- TASK
Using the insect safari passage, answer each question briefly.
1. In the summer months, which times of day will most likely yield the largest variety of bugs?
2. What can be slipped under a hard-to-see insect before taking its photo?
3. What size of backyard or garden area should older children stake out to record the life within it?

Kids love bugs! Plan an insect safari. As portrayed in Hollywood movies, bugs have lives, very interesting lives. Plan an expedition to look for insects in the backyard or garden, at the park, or on a hike in the woods.
Depending on your locale and the season, sometimes may be better than others to find a large variety of insects. During the summer months, early morning and late afternoon into the evening will most likely yield the largest variety of bugs. Examine tree branches, the underside of plant leaves or rocks, dig into the dirt, and find out which insects exist in your backyard. (Insect Safari poster available in my Zazzle shop.)
What you’ll need
Mobile Phone camera
App to identify bugs (for example iNaturalist)
White index card
Magnifying glass (optional or use your phone)
Notebook and pencil
You can use your phone camera and app to record and identify insects on the spot. Handle with care. Try not to pick up any living bugs but rather observe. You don’t want to get pinched by a beetle or stung by a wasp. Likewise, insects are fragile, and you may damage a wing or break a leg if you pick one up.
Take a photo and use your app to help identify the insect. If it’s hard to see you can gently slip a white index card under it before taking its photo. Keep a list of the bugs you identify in your notebook listing the kind of bug, where it was found, the date and time of day, and any other information you may consider significant. It will depend on the age and interest of the child and how in-depth this examination should be.
Extend the adventure to the inside. Small children love to draw. Let them use crayons, colored pencils, or markers to draw the various bugs in their notebooks. Ask them to draw what the bug eats. Have them play a game of imagining what they might see if they were bug size.
Older children will want to examine the habitat and learn about the eating habits, life cycle, and expectancy of the various insects. Have a conversation about which bugs are beneficial or harmful and why. Stake out a one-foot square of your backyard or garden area and have them record the life that exists within that square foot over a period of time whether it be for the day or for the year. Are the same insects in that square in the evening as in the morning? Are there more or less at different times of the day? Do they live on plants, under a rock, or in the ground? Who or what is their enemy? Have them imagine a day in their little corner of the world and write a short story about insect life. It can be serious and analytical talking about how these insects interact to survive. Or let their imagination run wild with a flight of fanciful flies.

- EXTRACTED ENTRIES
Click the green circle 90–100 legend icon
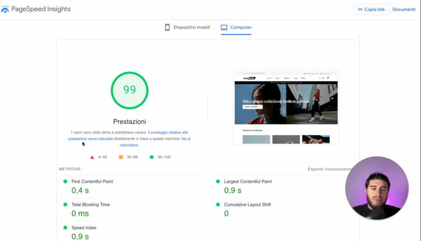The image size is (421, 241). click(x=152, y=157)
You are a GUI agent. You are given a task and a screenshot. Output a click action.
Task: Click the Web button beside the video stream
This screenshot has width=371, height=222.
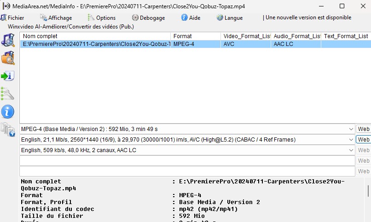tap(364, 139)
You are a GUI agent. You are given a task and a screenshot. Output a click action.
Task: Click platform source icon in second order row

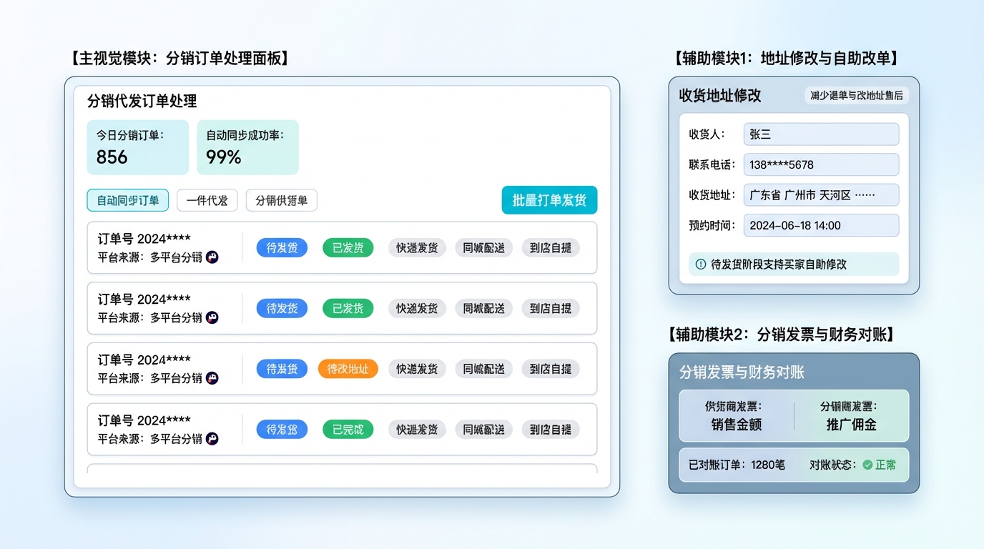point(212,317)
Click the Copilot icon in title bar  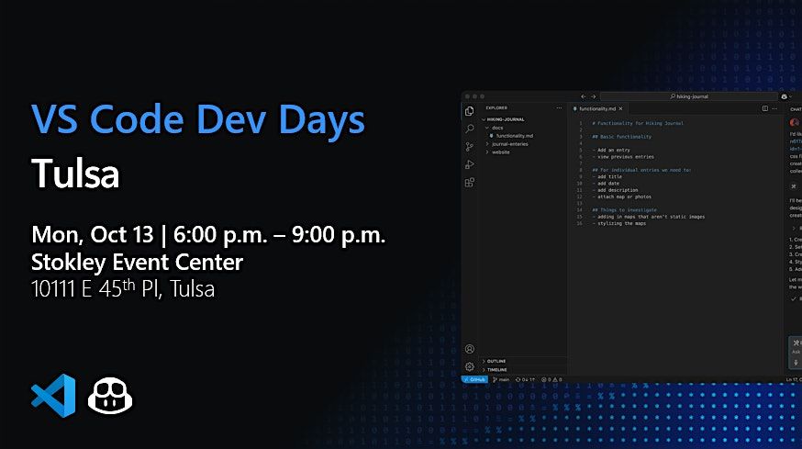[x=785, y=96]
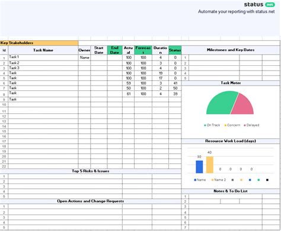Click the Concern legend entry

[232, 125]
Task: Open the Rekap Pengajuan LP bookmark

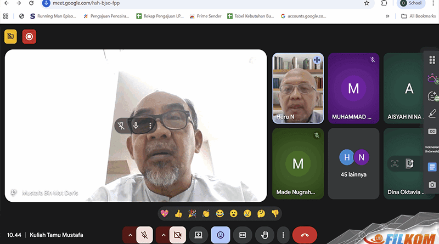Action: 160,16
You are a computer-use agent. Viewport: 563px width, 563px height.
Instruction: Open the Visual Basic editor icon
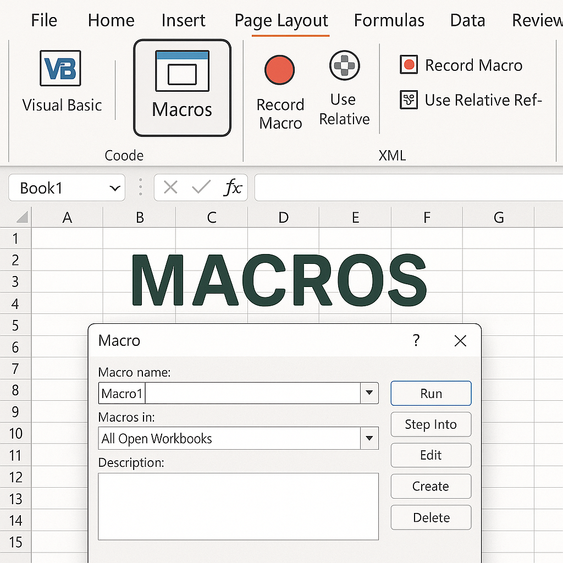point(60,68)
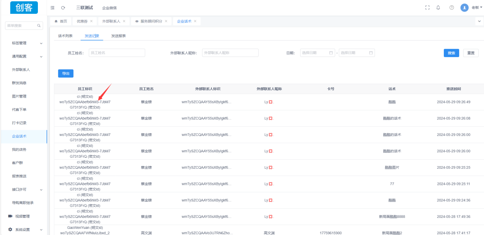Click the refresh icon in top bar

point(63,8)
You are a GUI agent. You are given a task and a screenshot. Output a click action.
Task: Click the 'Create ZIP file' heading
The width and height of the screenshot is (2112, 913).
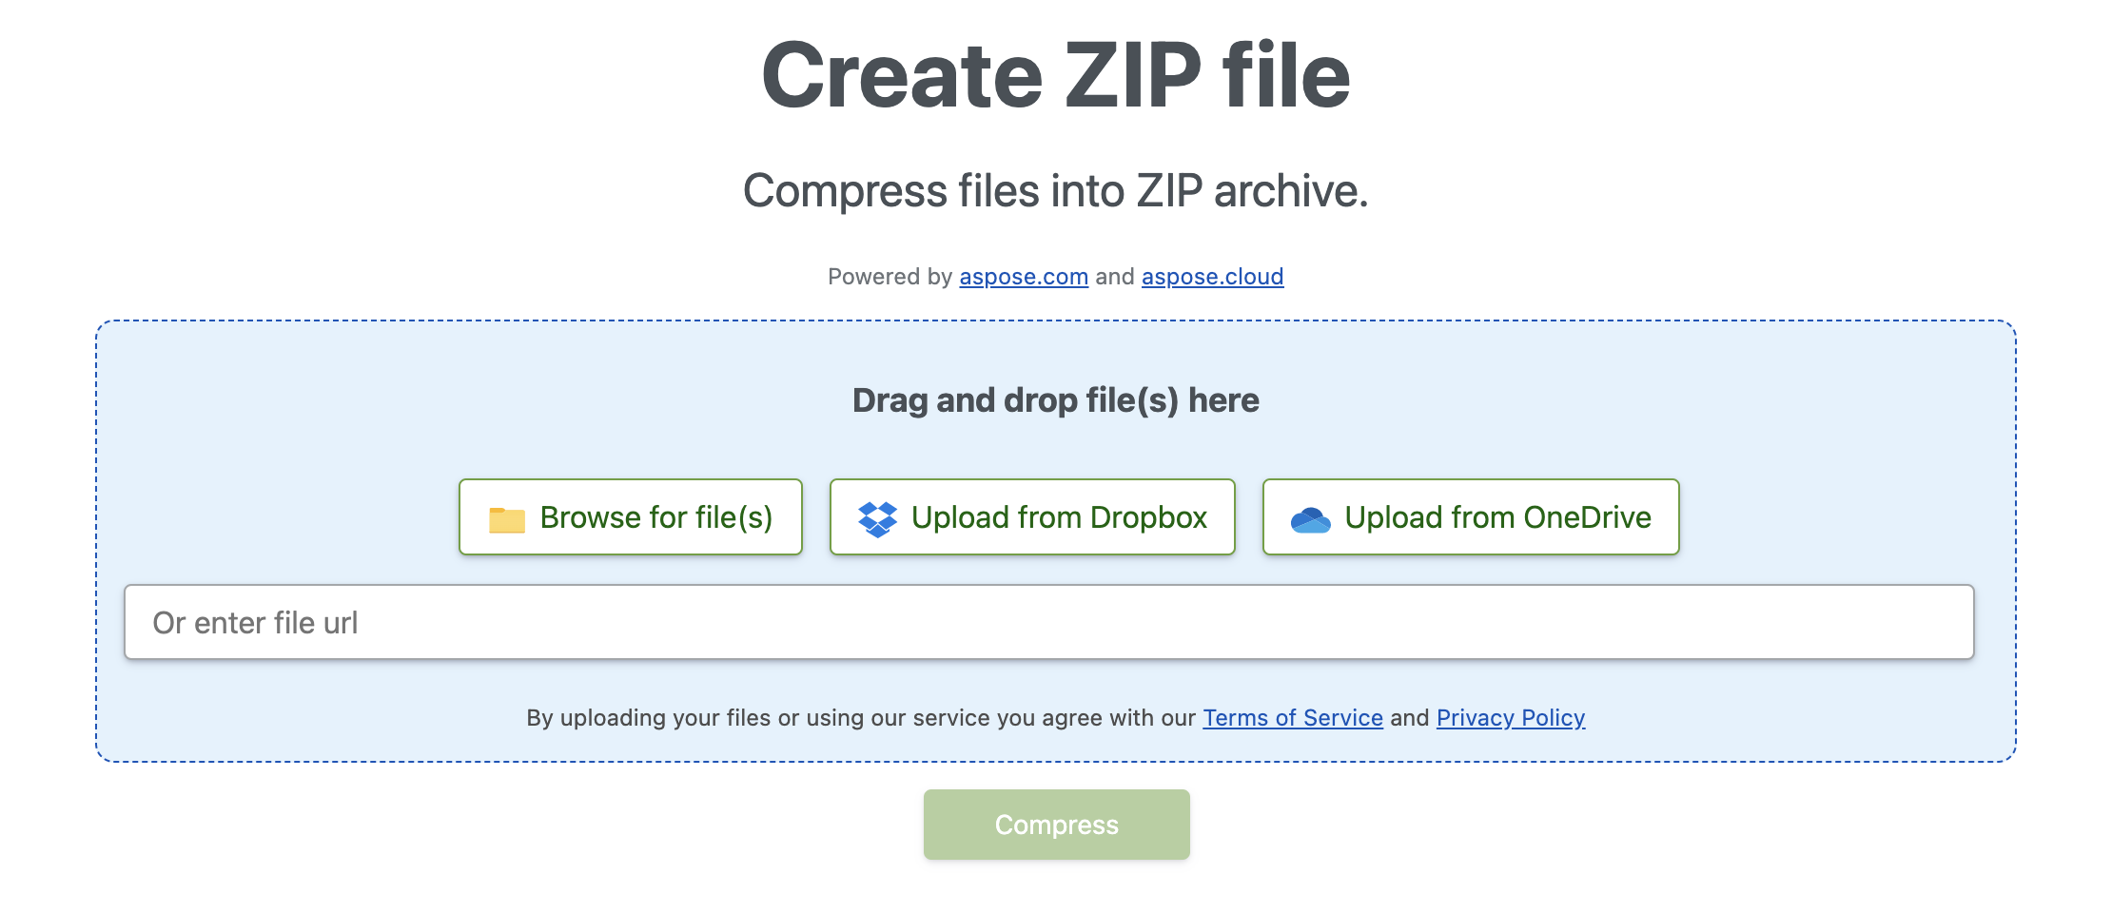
---
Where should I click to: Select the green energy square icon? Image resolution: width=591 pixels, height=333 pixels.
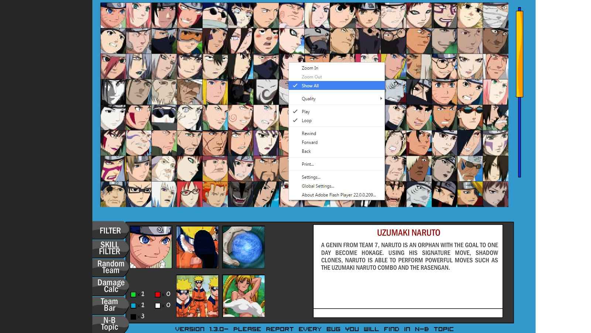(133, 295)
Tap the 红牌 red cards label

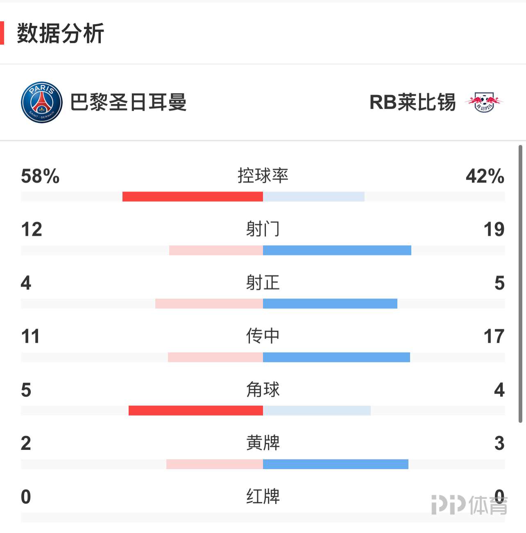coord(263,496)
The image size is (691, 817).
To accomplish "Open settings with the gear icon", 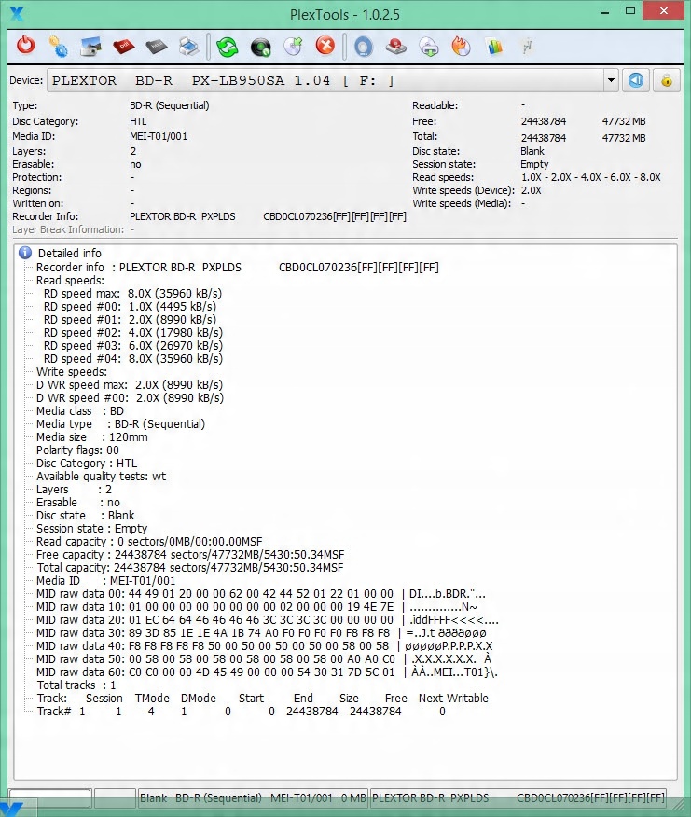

- ANSWER FOR THE TASK
1. Early morning and late afternoon into the evening.
2. A white index card, slipped under it gently.
3. A one-foot square.